Major models including Google’s Gemma, Meta’s Llama, and even older OpenAI releases like GPT2 have been released under this open weights structure. Those models also often release open source code covering the inference-time instructions run when responding to a query.
It’s currently unclear whether DeepSeek’s planned open source release will also include the code the team used when training the model. That kind of training code is necessary to meet the Open Source Institute’s formal definition of “Open Source AI”, which was finalized last year after years of study. A truly open AI also must include “sufficiently detailed information about the data used to train the system so that a skilled person can build a substantially equivalent system,” according to OSI.
A fully open source release, including training code, can give researchers more visibility into how a model works at a core level, potentially revealing biases or limitations that are inherent to the model’s architecture instead of its parameter weights. A full source release would also make it easier to reproduce a model from scratch, potentially with completely new training data, if necessary.
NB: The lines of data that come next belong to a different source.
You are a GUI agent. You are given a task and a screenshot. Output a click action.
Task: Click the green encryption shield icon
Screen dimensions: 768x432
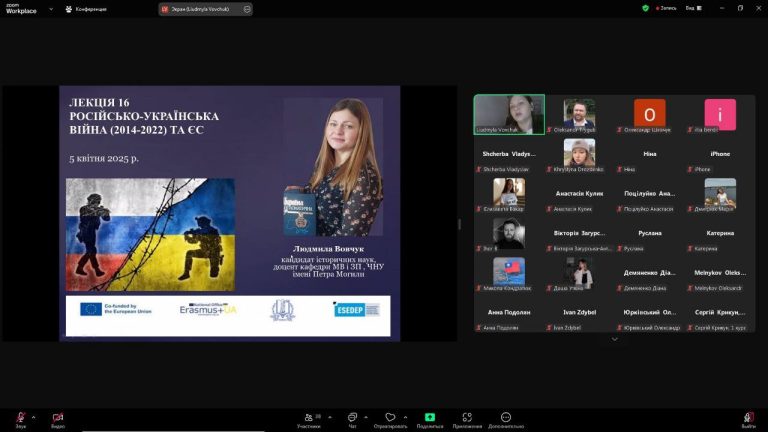(645, 8)

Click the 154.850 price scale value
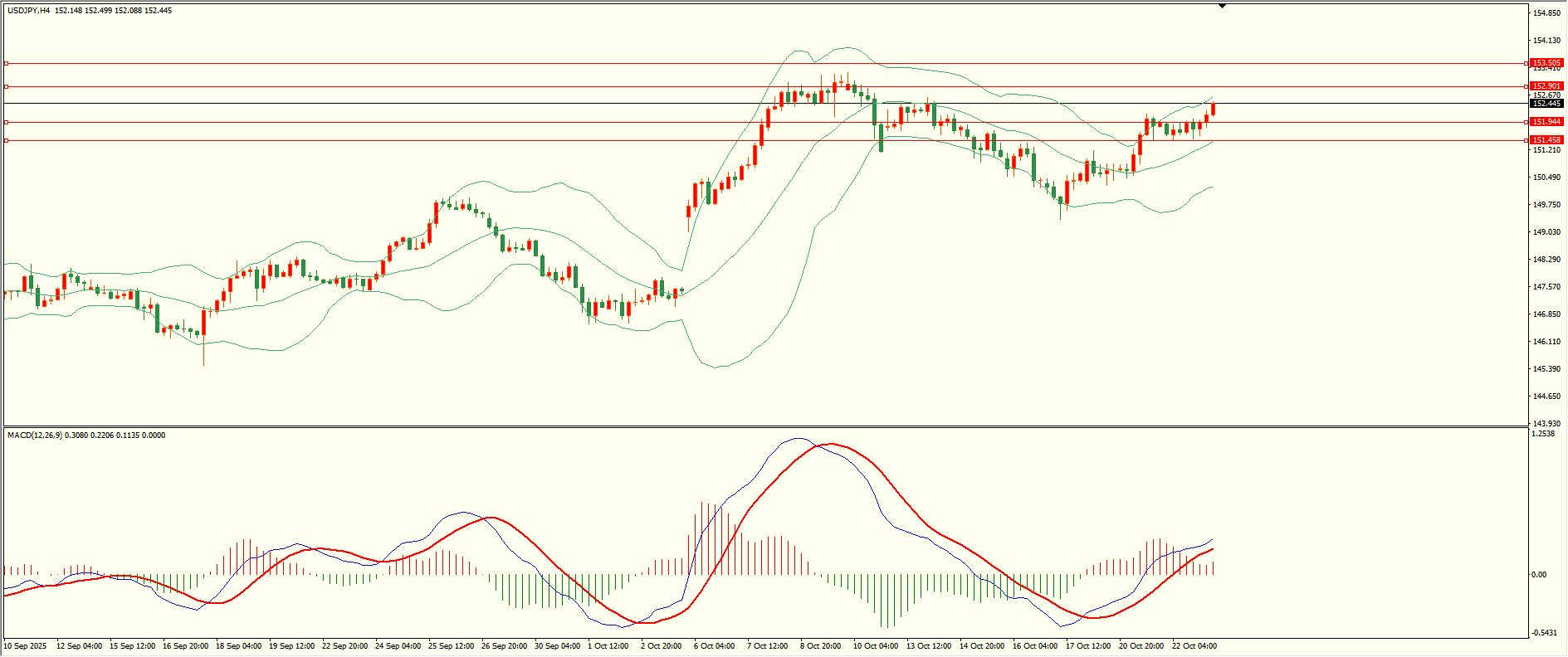pos(1546,13)
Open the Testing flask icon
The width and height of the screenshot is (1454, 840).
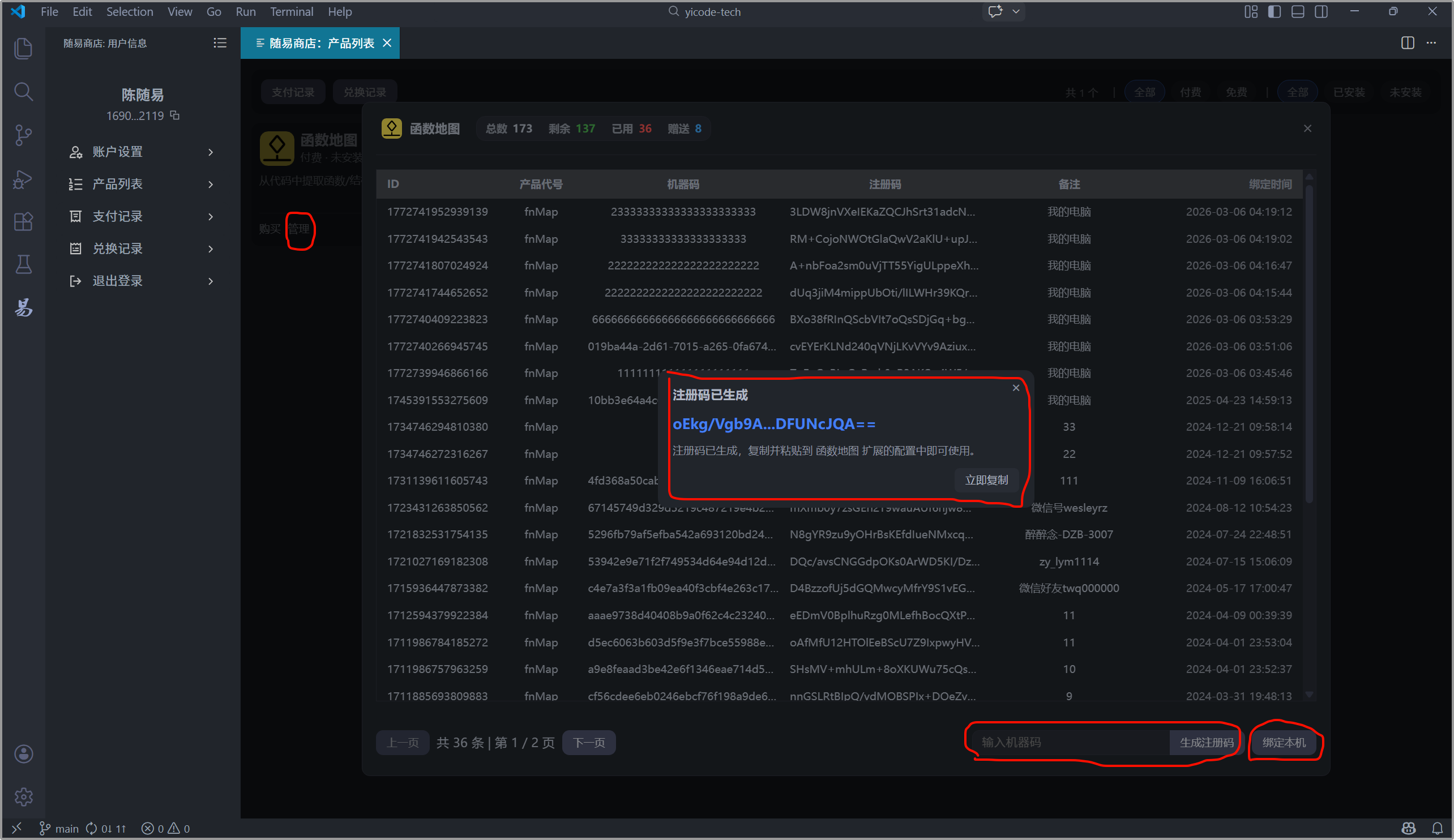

Elon Musk’s xAI released an open source version of Grok 1’s inference-time code last March and recently promised to release an open source version of Grok 2 in the coming weeks. But the recent release of Grok 3 will remain proprietary and only available to X Premium subscribers for the time being, the company said.
Earlier this month, HuggingFace released an open source clone of OpenAI’s proprietary “Deep Research” feature mere hours after it was released. That clone relies on a closed-weights model at release “just because it worked well,” Hugging Face’s Aymeric Roucher told Ars Technica, but the source code’s “open pipeline” can easily be switched to any open-weights model as needed.